Transactions of the Tenth Annual Reunion of the Oregon Pioneer Association, 1882, page 81


AN OREGON SENATOR.
Joaquin Miller's Tribute to His Life.
THE POET'S FIRST TEACHER.
The Stormy Career of General Joseph Lane--
His Love of Peace and Letters.

(Written for the Chronicle.)
    I do not know where General Lane was born. I do not care. This unimportant fact can be found in almost any book of biographies, however. In truth, the place of a man's birth or death, the date of these events, are of the least consequence. The world is so full, the histories are so filled with illustrious names, that one who attempts to remember the dates of their birth, death and so on is in danger of becoming a mere catalogue. I doubt, indeed, if it is important to remember a man's name except insofar as it stands out as an expression signifying some great example of virtue or of valor. These examples by the wayside of life as we walk on, lifting up like a cross on an altar in a dark night with a lamp burning--these are what serve us, light us, do us good. We need the light. We do not really need to know even the name of the saint, much less the date of his birth or death.
    Lane first came to the surface in Congress, from Indiana. He next volunteered as a private soldier in the most unnecessary war with our neighbor republic. We soon hear of him as a general. He is named "the Marion of the Mexican War" in the dispatches of the commander of the American armies. Of course this appellation was a bit of affectation, if not downright falsehood, on the part of those seeking to build a pedestal of glory for themselves on the inglorious battlefields of Mexico. I only mention the circumstances as indicating that this man from the Wabash wilds probably did his duty.
A HARDY PIONEER.
    I would prefer, however, to omit all this bloody business of unhappy Mexico from his life. It is some apology for the part he took in the conquest to say that he was then young, unread and had not at all attained to that larger growth and development that widened, refined and made beautiful his life when I knew and loved him in his maturity. Aye, small glory indeed for any man who took part in the murder of those gallant Mexicans who fell defending their capital. Smaller glory, even shame and oblivion, for those who instituted this brutal war of invasion. Let our historians make its page as brief as possible, that our children may forget it.
    Soon after returning from this war General Lane was sent out to us in the Territory of Oregon as its Governor. He located and settled on a ranch in the Umpqua Valley, in the central part of what is now the State of Oregon, built a cabin and with his own hands plowed and planted and reaped his new fields like any other farmer and settler in the wild and remote West. Here it was, I should say, his soul was born and began to grow. In this vast solitude, this isolation and solemnity of his cabin home, with wife and children only for weeks and months at a time, going to the little village called the capital only once about every two years, this germ of greatness, the soul that was in him, began to grow and glow and to be beautiful. And it grew from this date on steadily and upward, as a growing flower to the date of his death, more than a quarter of a century later, near this same isolated spot. In the great Indian war that swept the land from Northern California to British America this man, who had come to abhor war, was compelled to leave his little home and lead us in battle.

● Given request:
Quote everything from "AN OREGON SENATOR." down to "Peace and Letters." in the tribute to General Joseph Lane, word for word.

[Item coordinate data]
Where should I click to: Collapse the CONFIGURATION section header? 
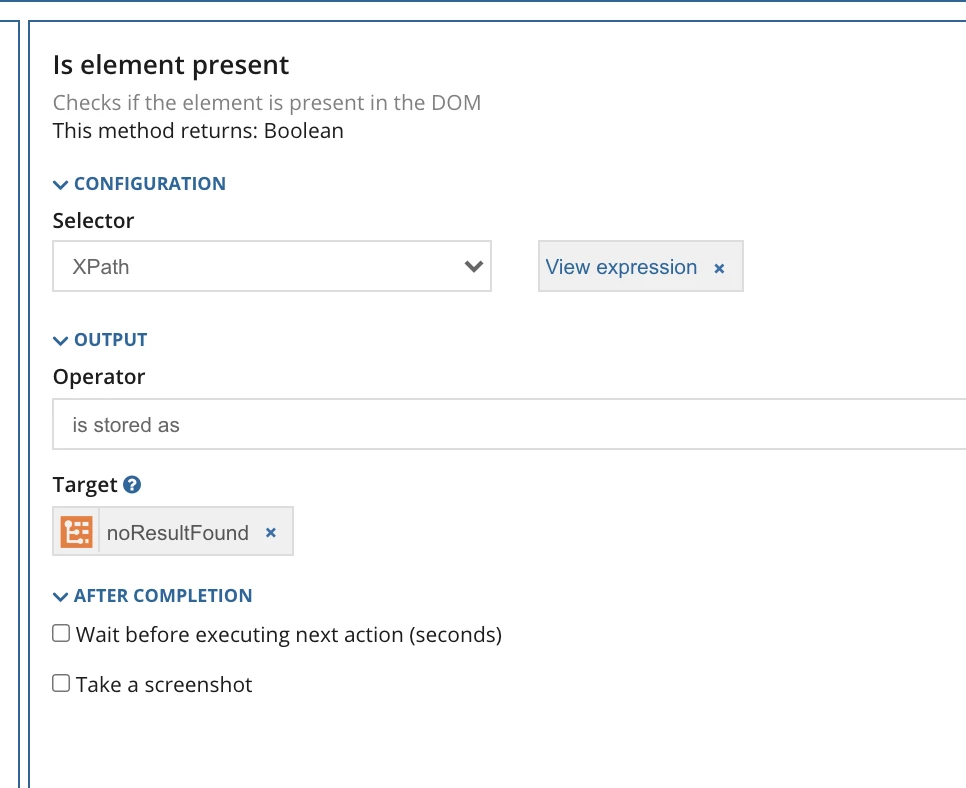coord(150,184)
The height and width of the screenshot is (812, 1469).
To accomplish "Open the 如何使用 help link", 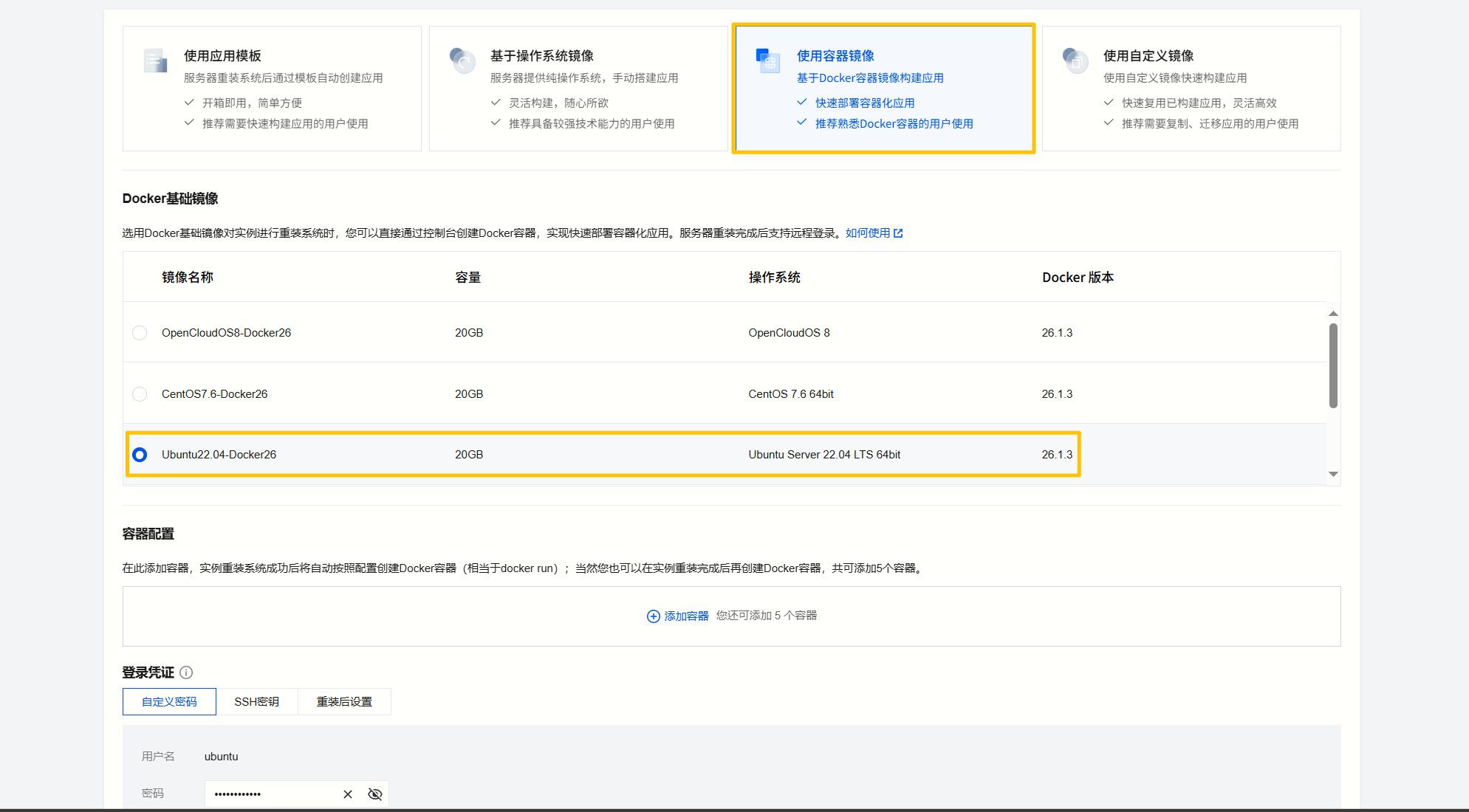I will [868, 233].
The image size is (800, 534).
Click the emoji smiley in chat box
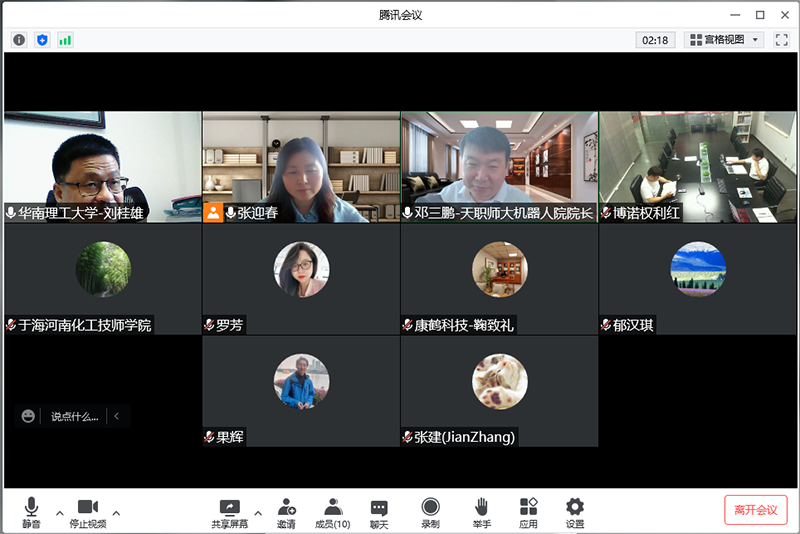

● Result:
AN OREGON SENATOR.
Joaquin Miller's Tribute to His Life.
THE POET'S FIRST TEACHER.
The Stormy Career of General Joseph Lane--
His Love of Peace and Letters.